About this exercise:
Return the records in full, with every character preserved.

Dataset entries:
+ + + + +

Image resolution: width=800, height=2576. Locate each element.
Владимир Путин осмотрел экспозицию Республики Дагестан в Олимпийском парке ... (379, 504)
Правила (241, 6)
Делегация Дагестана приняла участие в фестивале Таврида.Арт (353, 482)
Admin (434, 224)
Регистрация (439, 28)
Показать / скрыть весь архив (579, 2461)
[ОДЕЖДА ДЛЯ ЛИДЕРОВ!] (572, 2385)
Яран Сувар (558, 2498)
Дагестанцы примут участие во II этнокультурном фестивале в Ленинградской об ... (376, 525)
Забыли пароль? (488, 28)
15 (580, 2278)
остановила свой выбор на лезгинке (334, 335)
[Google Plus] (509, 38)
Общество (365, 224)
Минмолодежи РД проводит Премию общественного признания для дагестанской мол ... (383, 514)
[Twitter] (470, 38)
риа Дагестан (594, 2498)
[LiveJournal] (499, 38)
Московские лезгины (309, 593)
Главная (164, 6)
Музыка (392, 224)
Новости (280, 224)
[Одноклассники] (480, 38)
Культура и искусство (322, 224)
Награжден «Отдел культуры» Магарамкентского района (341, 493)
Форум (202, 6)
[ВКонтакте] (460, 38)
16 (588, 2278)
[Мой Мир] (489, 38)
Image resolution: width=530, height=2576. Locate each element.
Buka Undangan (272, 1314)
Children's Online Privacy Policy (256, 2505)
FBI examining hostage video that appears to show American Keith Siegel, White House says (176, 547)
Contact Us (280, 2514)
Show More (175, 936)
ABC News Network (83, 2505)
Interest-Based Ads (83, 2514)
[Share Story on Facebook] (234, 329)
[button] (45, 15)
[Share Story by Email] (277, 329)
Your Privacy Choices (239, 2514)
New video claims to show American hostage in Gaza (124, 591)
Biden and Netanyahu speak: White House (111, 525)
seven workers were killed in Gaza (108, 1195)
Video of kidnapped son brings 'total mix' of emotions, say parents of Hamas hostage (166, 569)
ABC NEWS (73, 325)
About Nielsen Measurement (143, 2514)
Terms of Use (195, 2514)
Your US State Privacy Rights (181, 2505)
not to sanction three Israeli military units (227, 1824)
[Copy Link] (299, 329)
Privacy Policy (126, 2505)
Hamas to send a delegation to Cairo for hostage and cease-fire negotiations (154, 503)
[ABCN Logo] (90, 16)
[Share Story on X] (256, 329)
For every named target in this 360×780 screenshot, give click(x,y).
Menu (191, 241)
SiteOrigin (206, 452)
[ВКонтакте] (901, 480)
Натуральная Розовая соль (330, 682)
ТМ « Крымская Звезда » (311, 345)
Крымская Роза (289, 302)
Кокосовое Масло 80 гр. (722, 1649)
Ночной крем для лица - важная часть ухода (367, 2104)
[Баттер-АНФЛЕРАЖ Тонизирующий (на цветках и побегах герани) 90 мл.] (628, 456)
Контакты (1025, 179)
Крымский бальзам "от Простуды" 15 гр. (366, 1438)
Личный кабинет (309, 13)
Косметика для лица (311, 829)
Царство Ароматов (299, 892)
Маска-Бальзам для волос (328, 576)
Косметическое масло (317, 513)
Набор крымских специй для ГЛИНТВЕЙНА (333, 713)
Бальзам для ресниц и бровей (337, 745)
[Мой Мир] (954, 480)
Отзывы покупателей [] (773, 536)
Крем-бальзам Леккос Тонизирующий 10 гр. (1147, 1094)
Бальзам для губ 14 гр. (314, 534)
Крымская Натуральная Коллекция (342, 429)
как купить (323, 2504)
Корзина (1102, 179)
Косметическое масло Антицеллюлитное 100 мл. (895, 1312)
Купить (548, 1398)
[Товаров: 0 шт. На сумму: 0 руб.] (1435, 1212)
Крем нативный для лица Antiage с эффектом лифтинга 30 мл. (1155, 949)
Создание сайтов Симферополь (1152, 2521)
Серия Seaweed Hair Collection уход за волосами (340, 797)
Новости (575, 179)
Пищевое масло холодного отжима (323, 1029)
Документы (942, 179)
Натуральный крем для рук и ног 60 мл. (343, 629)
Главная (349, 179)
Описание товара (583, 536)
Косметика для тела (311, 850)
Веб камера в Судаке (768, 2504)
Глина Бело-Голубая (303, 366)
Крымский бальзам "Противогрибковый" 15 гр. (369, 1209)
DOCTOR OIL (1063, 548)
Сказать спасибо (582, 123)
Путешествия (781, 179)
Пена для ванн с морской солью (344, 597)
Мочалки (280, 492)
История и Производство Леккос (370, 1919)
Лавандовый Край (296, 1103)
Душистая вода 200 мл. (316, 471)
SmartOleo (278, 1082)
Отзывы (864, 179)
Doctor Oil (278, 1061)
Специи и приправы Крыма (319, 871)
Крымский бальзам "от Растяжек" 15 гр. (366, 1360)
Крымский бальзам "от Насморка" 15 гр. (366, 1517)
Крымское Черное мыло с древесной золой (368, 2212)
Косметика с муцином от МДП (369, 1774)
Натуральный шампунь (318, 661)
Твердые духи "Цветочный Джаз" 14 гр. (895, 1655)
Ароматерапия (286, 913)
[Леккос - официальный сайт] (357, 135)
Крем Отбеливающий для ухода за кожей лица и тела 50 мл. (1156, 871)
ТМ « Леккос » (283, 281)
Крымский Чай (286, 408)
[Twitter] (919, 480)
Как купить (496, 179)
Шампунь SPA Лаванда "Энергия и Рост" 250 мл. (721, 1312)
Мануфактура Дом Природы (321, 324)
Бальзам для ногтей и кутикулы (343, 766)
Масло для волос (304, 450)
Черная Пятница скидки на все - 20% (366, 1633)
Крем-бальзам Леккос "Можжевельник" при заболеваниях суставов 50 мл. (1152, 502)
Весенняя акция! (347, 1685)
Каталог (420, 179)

+ + + + +

Problem solution:
Image resolution: width=800, height=2576. Locate each element.
Владимир Путин осмотрел экспозицию Республики Дагестан в Олимпийском парке ... (379, 504)
Правила (241, 6)
Делегация Дагестана приняла участие в фестивале Таврида.Арт (353, 482)
Admin (434, 224)
Регистрация (439, 28)
Показать / скрыть весь архив (579, 2461)
[ОДЕЖДА ДЛЯ ЛИДЕРОВ!] (572, 2385)
Яран Сувар (558, 2498)
Дагестанцы примут участие во II этнокультурном фестивале в Ленинградской об ... (376, 525)
Забыли пароль? (488, 28)
15 (580, 2278)
остановила свой выбор на лезгинке (334, 335)
[Google Plus] (509, 38)
Общество (365, 224)
Минмолодежи РД проводит Премию общественного признания для дагестанской мол ... (383, 514)
[Twitter] (470, 38)
риа Дагестан (594, 2498)
[LiveJournal] (499, 38)
Московские лезгины (309, 593)
Главная (164, 6)
Музыка (392, 224)
Новости (280, 224)
[Одноклассники] (480, 38)
Культура и искусство (322, 224)
Награжден «Отдел культуры» Магарамкентского района (341, 493)
Форум (202, 6)
[ВКонтакте] (460, 38)
16 (588, 2278)
[Мой Мир] (489, 38)
Image resolution: width=530, height=2576. Locate each element.
Buka Undangan (272, 1314)
Children's Online Privacy Policy (256, 2505)
FBI examining hostage video that appears to show American Keith Siegel, White House says (176, 547)
Contact Us (280, 2514)
Show More (175, 936)
ABC News Network (83, 2505)
Interest-Based Ads (83, 2514)
[Share Story on Facebook] (234, 329)
[button] (45, 15)
[Share Story by Email] (277, 329)
Your Privacy Choices (239, 2514)
New video claims to show American hostage in Gaza (124, 591)
Biden and Netanyahu speak: White House (111, 525)
seven workers were killed in Gaza (108, 1195)
Video of kidnapped son brings 'total mix' of emotions, say parents of Hamas hostage (166, 569)
ABC NEWS (73, 325)
About Nielsen Measurement (143, 2514)
Terms of Use (195, 2514)
Your US State Privacy Rights (181, 2505)
not to sanction three Israeli military units (227, 1824)
[Copy Link] (299, 329)
Privacy Policy (126, 2505)
Hamas to send a delegation to Cairo for hostage and cease-fire negotiations (154, 503)
[ABCN Logo] (90, 16)
[Share Story on X] (256, 329)
For every named target in this 360×780 screenshot, give click(x,y).
Menu (191, 241)
SiteOrigin (206, 452)
[ВКонтакте] (901, 480)
Натуральная Розовая соль (330, 682)
ТМ « Крымская Звезда » (311, 345)
Крымская Роза (289, 302)
Кокосовое Масло 80 гр. (722, 1649)
Ночной крем для лица - важная часть ухода (367, 2104)
[Баттер-АНФЛЕРАЖ Тонизирующий (на цветках и побегах герани) 90 мл.] (628, 456)
Контакты (1025, 179)
Крымский бальзам "от Простуды" 15 гр. (366, 1438)
Личный кабинет (309, 13)
Косметика для лица (311, 829)
Царство Ароматов (299, 892)
Маска-Бальзам для волос (328, 576)
Косметическое масло (317, 513)
Набор крымских специй для ГЛИНТВЕЙНА (333, 713)
Бальзам для ресниц и бровей (337, 745)
[Мой Мир] (954, 480)
Отзывы покупателей [] (773, 536)
Крем-бальзам Леккос Тонизирующий 10 гр. (1147, 1094)
Бальзам для губ 14 гр. (314, 534)
Крымская Натуральная Коллекция (342, 429)
как купить (323, 2504)
Корзина (1102, 179)
Косметическое масло Антицеллюлитное 100 мл. (895, 1312)
Купить (548, 1398)
[Товаров: 0 шт. На сумму: 0 руб.] (1435, 1212)
Крем нативный для лица Antiage с эффектом лифтинга 30 мл. (1155, 949)
Создание сайтов Симферополь (1152, 2521)
Серия Seaweed Hair Collection уход за волосами (340, 797)
Новости (575, 179)
Пищевое масло холодного отжима (323, 1029)
Документы (942, 179)
Натуральный крем для рук и ног 60 мл. (343, 629)
Главная (349, 179)
Описание товара (583, 536)
Косметика для тела (311, 850)
Веб камера в Судаке (768, 2504)
Глина Бело-Голубая (303, 366)
Крымский бальзам "Противогрибковый" 15 гр. (369, 1209)
DOCTOR OIL (1063, 548)
Сказать спасибо (582, 123)
Путешествия (781, 179)
Пена для ванн с морской солью (344, 597)
Мочалки (280, 492)
История и Производство Леккос (370, 1919)
Лавандовый Край (296, 1103)
Душистая вода 200 мл. (316, 471)
SmartOleo (278, 1082)
Отзывы (864, 179)
Doctor Oil (278, 1061)
Специи и приправы Крыма (319, 871)
Крымский бальзам "от Растяжек" 15 гр. (366, 1360)
Крымский бальзам "от Насморка" 15 гр. (366, 1517)
Крымское Черное мыло с древесной золой (368, 2212)
Косметика с муцином от МДП (369, 1774)
Натуральный шампунь (318, 661)
Твердые духи "Цветочный Джаз" 14 гр. (895, 1655)
Ароматерапия (286, 913)
[Леккос - официальный сайт] (357, 135)
Крем Отбеливающий для ухода за кожей лица и тела 50 мл. (1156, 871)
ТМ « Леккос » (283, 281)
Крымский Чай (286, 408)
[Twitter] (919, 480)
Как купить (496, 179)
Шампунь SPA Лаванда "Энергия и Рост" 250 мл. (721, 1312)
Мануфактура Дом Природы (321, 324)
Бальзам для ногтей и кутикулы (343, 766)
Масло для волос (304, 450)
Черная Пятница скидки на все - 20% (366, 1633)
Крем-бальзам Леккос "Можжевельник" при заболеваниях суставов 50 мл. (1152, 502)
Весенняя акция! (347, 1685)
Каталог (420, 179)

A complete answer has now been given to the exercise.